*** Begin section ***

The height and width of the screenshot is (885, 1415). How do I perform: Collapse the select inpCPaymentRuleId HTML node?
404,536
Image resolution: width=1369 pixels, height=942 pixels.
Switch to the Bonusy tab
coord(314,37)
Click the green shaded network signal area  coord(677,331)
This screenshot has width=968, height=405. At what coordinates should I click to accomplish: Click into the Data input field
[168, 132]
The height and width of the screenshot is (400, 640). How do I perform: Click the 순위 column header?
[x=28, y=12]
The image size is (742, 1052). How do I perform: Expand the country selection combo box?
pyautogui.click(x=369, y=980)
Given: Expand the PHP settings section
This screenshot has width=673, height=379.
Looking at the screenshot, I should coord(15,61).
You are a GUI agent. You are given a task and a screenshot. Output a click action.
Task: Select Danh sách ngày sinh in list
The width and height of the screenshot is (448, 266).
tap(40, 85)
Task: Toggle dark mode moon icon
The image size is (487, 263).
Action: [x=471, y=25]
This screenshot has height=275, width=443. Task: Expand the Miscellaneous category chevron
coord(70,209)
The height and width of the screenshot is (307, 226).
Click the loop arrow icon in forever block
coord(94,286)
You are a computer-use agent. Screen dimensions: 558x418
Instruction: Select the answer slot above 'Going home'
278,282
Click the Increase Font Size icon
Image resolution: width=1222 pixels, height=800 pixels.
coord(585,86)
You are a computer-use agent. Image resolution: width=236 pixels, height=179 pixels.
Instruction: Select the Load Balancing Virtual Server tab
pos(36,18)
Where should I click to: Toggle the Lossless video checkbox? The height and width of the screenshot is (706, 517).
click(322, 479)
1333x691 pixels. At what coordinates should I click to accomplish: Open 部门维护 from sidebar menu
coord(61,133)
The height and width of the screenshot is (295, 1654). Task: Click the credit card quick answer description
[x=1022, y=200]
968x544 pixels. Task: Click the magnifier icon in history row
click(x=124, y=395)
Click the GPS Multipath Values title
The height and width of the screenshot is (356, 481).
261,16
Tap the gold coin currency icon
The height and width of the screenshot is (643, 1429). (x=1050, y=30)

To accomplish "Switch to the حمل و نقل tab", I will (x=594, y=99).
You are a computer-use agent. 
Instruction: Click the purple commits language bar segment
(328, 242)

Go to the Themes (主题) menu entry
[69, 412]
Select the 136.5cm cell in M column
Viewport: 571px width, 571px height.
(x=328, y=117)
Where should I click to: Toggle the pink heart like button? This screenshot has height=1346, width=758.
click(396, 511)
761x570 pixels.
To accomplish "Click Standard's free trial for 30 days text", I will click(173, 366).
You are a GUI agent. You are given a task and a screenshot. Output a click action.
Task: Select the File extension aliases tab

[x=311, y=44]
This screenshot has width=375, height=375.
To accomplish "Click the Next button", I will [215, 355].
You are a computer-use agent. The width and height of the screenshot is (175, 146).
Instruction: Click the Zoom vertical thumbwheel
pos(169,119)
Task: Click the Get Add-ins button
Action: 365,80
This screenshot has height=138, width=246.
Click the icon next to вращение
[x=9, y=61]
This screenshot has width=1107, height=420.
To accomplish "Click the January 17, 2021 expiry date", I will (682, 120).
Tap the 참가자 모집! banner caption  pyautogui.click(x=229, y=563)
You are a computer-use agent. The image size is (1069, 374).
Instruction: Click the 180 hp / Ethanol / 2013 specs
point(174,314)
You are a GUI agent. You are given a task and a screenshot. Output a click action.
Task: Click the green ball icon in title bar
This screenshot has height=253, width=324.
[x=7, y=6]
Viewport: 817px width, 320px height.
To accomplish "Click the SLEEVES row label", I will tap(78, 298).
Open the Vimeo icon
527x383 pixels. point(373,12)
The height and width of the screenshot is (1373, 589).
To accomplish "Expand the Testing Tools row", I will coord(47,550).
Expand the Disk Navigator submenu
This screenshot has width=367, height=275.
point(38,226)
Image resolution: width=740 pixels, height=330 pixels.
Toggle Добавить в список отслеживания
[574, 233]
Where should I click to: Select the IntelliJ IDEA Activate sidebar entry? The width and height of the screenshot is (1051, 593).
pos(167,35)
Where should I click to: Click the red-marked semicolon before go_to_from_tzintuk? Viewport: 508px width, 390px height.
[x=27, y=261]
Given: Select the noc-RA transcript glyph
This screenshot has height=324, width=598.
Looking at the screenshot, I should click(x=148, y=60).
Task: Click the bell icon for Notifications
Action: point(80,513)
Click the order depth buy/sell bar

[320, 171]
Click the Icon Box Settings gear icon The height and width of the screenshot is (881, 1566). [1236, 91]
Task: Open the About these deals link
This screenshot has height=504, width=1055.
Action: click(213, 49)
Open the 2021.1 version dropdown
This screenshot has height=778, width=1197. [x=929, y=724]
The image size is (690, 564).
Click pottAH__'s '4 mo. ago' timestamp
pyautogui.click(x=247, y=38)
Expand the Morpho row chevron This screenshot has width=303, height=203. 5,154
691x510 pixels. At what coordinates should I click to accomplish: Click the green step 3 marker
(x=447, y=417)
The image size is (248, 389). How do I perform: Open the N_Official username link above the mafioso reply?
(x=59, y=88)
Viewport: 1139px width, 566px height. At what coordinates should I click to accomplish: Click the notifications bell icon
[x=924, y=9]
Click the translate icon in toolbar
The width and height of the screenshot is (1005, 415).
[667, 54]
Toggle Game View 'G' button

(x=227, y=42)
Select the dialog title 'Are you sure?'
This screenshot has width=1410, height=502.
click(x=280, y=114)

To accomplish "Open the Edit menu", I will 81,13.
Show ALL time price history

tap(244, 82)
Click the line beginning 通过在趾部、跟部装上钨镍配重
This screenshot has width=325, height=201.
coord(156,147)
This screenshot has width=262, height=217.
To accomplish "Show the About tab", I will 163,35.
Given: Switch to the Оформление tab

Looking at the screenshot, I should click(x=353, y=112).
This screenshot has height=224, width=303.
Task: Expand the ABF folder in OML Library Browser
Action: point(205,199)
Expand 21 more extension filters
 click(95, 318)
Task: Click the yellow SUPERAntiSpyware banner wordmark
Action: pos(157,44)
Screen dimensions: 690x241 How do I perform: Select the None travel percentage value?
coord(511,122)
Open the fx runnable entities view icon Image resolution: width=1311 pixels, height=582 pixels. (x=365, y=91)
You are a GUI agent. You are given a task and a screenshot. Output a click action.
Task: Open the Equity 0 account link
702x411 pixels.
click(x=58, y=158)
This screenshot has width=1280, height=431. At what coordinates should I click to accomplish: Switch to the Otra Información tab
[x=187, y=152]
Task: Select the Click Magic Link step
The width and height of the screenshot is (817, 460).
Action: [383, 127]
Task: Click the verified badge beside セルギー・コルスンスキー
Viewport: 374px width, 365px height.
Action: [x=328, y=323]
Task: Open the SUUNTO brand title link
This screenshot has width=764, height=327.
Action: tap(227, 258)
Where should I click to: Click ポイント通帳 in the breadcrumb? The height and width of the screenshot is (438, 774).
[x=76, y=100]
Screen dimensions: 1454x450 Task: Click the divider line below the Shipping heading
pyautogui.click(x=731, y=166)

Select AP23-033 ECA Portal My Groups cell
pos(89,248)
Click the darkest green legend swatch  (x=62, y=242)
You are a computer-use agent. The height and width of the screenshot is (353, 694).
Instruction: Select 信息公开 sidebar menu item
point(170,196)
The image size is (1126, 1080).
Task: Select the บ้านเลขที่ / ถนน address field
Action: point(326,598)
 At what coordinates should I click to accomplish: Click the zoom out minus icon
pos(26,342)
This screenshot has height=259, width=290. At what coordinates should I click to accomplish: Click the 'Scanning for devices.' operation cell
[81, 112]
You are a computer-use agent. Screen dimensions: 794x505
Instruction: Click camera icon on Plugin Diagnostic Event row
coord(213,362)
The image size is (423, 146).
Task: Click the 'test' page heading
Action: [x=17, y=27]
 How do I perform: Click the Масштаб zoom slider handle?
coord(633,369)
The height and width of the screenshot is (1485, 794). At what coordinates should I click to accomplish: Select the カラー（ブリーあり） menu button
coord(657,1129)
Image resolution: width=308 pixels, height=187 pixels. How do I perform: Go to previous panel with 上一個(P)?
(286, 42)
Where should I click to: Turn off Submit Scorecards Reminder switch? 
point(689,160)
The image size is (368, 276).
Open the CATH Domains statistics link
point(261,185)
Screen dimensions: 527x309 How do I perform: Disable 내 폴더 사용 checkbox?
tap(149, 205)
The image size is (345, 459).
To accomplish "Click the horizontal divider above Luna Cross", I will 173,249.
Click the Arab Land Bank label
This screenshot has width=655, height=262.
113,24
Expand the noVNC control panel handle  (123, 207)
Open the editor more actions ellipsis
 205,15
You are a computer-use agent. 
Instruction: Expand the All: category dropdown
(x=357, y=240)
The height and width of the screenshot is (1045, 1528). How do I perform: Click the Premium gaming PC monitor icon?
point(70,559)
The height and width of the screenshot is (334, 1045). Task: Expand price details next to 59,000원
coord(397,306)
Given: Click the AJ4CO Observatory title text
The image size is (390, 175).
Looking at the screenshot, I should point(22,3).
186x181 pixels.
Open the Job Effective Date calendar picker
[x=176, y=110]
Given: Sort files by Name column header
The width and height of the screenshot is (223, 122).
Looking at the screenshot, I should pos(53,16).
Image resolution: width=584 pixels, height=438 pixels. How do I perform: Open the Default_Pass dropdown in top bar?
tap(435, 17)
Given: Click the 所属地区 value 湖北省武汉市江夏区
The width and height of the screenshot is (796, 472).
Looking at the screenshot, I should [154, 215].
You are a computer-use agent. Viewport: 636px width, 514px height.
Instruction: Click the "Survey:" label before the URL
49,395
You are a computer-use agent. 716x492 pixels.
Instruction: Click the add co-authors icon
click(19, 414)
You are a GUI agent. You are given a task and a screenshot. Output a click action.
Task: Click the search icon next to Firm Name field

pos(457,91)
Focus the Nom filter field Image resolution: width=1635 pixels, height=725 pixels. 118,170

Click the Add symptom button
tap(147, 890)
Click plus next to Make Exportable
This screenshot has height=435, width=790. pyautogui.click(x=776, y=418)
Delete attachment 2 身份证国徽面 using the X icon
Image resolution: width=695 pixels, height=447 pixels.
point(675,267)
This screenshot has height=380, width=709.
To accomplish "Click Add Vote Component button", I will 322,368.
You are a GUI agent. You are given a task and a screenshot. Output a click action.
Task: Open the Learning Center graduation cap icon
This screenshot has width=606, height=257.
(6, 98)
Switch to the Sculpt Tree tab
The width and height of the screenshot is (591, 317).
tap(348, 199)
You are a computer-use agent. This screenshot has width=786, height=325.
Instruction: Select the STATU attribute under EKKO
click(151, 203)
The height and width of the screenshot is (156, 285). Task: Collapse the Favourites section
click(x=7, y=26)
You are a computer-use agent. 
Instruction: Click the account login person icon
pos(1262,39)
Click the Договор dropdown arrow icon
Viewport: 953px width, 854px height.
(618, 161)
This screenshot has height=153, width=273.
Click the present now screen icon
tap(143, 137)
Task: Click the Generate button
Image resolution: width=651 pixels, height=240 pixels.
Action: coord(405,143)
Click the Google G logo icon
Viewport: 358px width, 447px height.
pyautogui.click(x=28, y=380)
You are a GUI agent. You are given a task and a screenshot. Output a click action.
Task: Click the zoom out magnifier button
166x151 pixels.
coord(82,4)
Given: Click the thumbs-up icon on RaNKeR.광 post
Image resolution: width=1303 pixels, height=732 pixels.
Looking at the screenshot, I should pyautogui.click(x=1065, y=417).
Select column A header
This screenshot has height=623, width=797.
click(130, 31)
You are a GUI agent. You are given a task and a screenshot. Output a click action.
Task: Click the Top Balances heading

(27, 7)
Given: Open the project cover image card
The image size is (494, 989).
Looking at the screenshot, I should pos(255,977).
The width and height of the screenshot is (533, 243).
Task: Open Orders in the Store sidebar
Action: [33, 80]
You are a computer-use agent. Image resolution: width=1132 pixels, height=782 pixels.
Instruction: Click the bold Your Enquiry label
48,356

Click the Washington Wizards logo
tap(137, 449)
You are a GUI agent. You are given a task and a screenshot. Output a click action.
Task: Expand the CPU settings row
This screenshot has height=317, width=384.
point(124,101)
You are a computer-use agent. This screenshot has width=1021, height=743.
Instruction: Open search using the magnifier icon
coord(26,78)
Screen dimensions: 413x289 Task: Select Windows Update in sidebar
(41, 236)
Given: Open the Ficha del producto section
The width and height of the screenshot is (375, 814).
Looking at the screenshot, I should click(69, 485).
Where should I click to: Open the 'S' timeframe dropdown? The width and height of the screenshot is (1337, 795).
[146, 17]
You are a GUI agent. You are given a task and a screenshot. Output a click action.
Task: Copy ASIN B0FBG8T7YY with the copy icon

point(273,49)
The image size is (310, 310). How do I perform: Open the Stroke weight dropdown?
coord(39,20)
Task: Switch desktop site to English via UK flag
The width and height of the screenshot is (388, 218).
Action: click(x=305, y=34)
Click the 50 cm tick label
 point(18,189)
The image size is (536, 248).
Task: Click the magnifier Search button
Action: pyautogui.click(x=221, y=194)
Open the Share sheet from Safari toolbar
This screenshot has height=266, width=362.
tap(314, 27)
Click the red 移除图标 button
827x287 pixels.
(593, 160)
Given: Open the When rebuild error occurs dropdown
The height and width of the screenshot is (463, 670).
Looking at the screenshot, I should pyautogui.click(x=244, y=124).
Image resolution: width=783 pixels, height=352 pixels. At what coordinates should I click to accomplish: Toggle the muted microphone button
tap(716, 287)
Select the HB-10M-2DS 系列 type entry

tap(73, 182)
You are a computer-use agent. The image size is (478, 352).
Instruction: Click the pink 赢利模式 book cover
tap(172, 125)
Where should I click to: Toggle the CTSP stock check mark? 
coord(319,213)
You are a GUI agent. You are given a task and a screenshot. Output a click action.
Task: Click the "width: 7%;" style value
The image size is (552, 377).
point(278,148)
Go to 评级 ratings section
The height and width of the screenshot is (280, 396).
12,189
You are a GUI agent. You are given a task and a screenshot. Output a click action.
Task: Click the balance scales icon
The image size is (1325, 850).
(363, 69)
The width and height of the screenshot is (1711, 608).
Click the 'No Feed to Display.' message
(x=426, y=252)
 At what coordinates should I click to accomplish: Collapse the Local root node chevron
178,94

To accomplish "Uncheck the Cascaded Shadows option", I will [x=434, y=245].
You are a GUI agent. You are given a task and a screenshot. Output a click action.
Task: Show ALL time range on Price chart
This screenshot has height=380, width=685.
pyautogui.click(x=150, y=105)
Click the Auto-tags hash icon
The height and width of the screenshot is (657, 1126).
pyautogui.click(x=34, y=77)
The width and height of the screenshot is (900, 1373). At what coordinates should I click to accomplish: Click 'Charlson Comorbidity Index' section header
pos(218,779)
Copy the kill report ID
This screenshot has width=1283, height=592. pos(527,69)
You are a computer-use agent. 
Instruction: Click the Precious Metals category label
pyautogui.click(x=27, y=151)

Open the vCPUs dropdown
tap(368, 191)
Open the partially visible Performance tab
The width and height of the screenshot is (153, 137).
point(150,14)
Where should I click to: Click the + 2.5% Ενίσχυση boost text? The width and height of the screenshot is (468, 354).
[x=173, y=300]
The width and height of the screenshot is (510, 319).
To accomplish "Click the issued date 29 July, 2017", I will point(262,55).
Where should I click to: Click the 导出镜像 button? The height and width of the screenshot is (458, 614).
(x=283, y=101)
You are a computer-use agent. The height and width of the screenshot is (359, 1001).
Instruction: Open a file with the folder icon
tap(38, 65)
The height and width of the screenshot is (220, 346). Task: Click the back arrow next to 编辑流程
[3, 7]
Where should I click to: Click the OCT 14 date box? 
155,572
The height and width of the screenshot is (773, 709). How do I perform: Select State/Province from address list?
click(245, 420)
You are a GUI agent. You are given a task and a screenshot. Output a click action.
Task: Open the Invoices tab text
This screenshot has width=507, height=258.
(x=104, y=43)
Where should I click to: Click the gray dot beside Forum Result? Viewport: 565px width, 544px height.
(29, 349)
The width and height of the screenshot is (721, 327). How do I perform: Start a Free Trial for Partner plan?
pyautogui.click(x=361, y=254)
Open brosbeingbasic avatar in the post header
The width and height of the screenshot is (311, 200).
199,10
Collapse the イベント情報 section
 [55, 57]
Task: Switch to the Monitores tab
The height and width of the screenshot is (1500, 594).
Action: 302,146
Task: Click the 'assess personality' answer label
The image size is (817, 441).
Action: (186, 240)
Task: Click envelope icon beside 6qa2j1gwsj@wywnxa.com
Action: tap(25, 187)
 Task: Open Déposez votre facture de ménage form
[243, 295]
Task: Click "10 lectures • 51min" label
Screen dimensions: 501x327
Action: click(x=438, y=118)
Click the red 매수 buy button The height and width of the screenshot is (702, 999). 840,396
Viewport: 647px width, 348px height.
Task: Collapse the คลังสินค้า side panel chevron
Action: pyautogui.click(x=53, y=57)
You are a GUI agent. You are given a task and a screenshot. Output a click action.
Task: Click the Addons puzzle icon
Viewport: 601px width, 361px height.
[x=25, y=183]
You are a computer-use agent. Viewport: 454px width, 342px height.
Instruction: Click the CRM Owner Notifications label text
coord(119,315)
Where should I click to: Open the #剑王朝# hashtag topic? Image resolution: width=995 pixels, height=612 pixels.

*** End section ***

EXERCISE GOAL ::
Beginning at the line above that contains "Viewport: 817px width, 320px height.", return each line exactly through the line that contains "Given: Select the noc-RA transcript glyph", and no others.

ANSWER FOR THE TASK ::
Viewport: 817px width, 320px height.
To accomplish "Click the SLEEVES row label", I will tap(78, 298).
Open the Vimeo icon
527x383 pixels. point(373,12)
The height and width of the screenshot is (1373, 589).
To accomplish "Expand the Testing Tools row", I will coord(47,550).
Expand the Disk Navigator submenu
This screenshot has width=367, height=275.
point(38,226)
Image resolution: width=740 pixels, height=330 pixels.
Toggle Добавить в список отслеживания
[574, 233]
Where should I click to: Select the IntelliJ IDEA Activate sidebar entry? The width and height of the screenshot is (1051, 593).
pos(167,35)
Where should I click to: Click the red-marked semicolon before go_to_from_tzintuk? Viewport: 508px width, 390px height.
[x=27, y=261]
Given: Select the noc-RA transcript glyph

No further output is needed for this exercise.